Pontificate: March 12, 1088 to July 29, 1099; b. Odo of Châtillon-sur-Marne c. 1035; d. Rome. Odo was educated and later was archdeacon at Rheims, then a monk and eventually prior at Cluny. In 1079/80 he was appointed by Pope Gregory VII as cardinal bishop of Ostia. Late in the year 1084, as Gregory found himself increasingly isolated, he entrusted Cardinal Odo with an important legation to Germany. Odo presided over a synod at Quedlinburg in which the antipope, Clement III, his followers and their orders, were condemned. Odo was still in the north when Pope Gregory died at Salerno in May 1085, and Gregory was followed by the brief pontificate of Abbot Desiderius of Monte Cassino as Victor III. But Victor's successor, elected at Terracina in March 1088, was Cardinal Odo, who took the name Urban II.
His reign can be divided into two parts. The first period, from 1088 to late 1093, was spent mainly in southern Italy, away from the forces of Clement III and Emperor Henry IV in Rome and the north. During these years Urban worked to undermine his enemies, to rally the fragmented Gregorian party, and to stabilize its support in both East and West. He was able to return to Rome at the end of 1093, and the remainder of his pontificate was characterized by visibility and activity throughout the Church (no pope since Leo IX travelled as widely as did Urban) and increasingly by vigorous pursuit of reforming goals, through correspondence, papal legates, and papal synods. Early on Urban had convened three councils in southern Italy, at Melfi (1089), Benevento (1091), and Troia (1093), which repromulgated many of
the reforming decrees of Gregory VII, including the prohibition against lay investiture of bishops and abbots (Melfi).

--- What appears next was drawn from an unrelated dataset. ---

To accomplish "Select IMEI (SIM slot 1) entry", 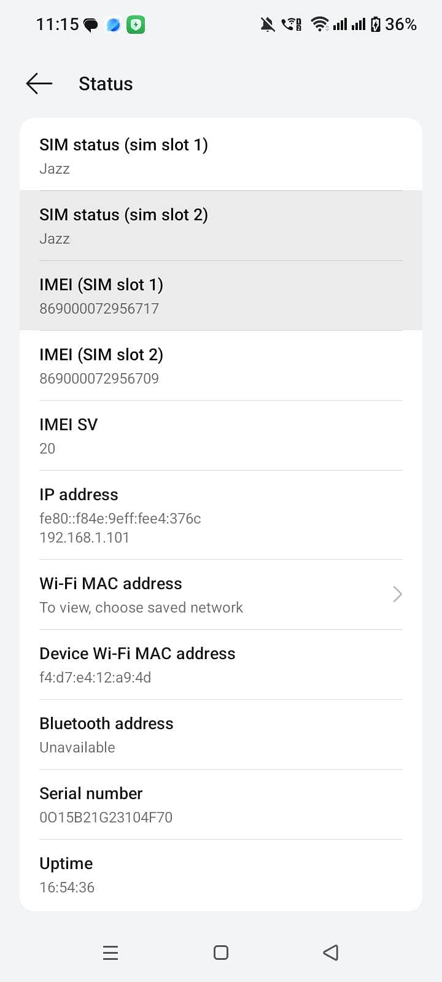I will click(x=221, y=296).
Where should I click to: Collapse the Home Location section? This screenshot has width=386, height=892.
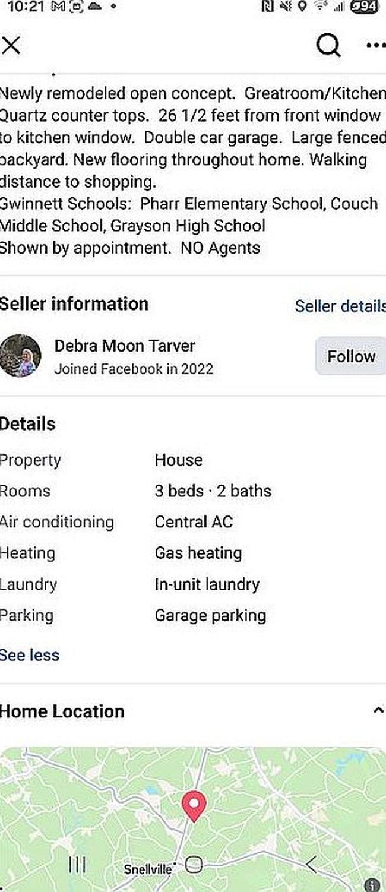pyautogui.click(x=378, y=710)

But the councils over which Urban presided after returning north, especially those in 1095 at Piacenza and Clermont, renewed and amplified the Reform programs.
By the end of Urban II's pontificate the bleak prospects faced by the Gregorian party in the mid-1080s had been reversed, and the fortunes of Clement III and Henry IV diminished as Urban's support increased. The familiarnotion of an 11th-century "Gregorian Reform" has been questioned by scholars in recent decades, and texts from Gregory VII are not especially visible in canon law books of the time. But from the beginning of the 12th century up to the time of the compilation of Gratian's Decretum —which marks a turning point in the collection of canon law from the first millennium of the Church— Urban II is a prominent source of law and papal authority. At times obscured by the spectacular political struggles which erupted during Gregory VII's pontificate, the contribution which Urban II made in rescuing and advancing the cause of papal reform, while also dealing with the concomitant political tensions that this movement generated, cannot be underestimated.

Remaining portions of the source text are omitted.